Description
A savory-sweet side dish featuring tender butternut squash caramelized to perfection, topped with creamy Gorgonzola and a tangy cranberry-balsamic glaze.
Ingredients
Scale
For the Crust:
- 1 medium butternut squash, peeled and cubed
- 2 tablespoons olive oil
- 1 teaspoon salt
- 1/2 teaspoon black pepper
- 1/2 cup crumbled Gorgonzola cheese
- 1/4 cup dried cranberries
- 2 tablespoons balsamic vinegar
- 1 tablespoon honey
- 1 tablespoon fresh thyme leaves
Instructions
1. Prepare the Crust:
- Preheat oven to 400°F (200°C). Toss cubed butternut squash with olive oil, salt, and pepper on a baking sheet.
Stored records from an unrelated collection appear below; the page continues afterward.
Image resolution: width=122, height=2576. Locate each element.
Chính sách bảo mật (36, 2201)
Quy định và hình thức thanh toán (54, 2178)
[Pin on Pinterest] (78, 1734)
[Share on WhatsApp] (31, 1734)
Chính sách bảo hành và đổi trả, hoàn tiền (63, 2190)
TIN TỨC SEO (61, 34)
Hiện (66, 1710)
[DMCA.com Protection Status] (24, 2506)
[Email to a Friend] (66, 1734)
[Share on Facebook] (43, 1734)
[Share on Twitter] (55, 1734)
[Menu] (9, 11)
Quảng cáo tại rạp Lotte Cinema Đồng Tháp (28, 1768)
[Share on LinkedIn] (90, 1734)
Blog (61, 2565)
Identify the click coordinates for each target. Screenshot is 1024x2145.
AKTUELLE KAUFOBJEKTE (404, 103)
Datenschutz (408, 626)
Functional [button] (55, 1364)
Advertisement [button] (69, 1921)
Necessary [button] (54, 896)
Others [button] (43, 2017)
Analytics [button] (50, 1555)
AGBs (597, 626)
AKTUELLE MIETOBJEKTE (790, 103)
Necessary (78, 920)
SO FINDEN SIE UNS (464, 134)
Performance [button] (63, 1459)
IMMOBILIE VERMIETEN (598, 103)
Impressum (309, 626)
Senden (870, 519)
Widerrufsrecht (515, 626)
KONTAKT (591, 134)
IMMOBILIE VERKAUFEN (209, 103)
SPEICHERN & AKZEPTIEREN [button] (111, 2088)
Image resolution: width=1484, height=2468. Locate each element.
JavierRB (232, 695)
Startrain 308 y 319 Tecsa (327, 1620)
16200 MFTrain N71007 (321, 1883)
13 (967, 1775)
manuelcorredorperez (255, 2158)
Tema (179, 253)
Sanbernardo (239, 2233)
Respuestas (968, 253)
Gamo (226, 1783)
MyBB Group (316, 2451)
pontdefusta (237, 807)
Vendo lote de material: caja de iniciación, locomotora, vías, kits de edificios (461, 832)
- Roast for 25-30 minutes, turning halfway, until squash is tender and edges are caramelized.
- While squash roasts, combine balsamic vinegar, honey, and dried cranberries in a small saucepan. Simmer over low heat until glaze thickens slightly, about 5 minutes.
- Transfer roasted squash to a serving dish, drizzle with cranberry-balsamic glaze, and top with Gorgonzola crumbles and fresh thyme.
Notes
You can customize the seasonings to taste.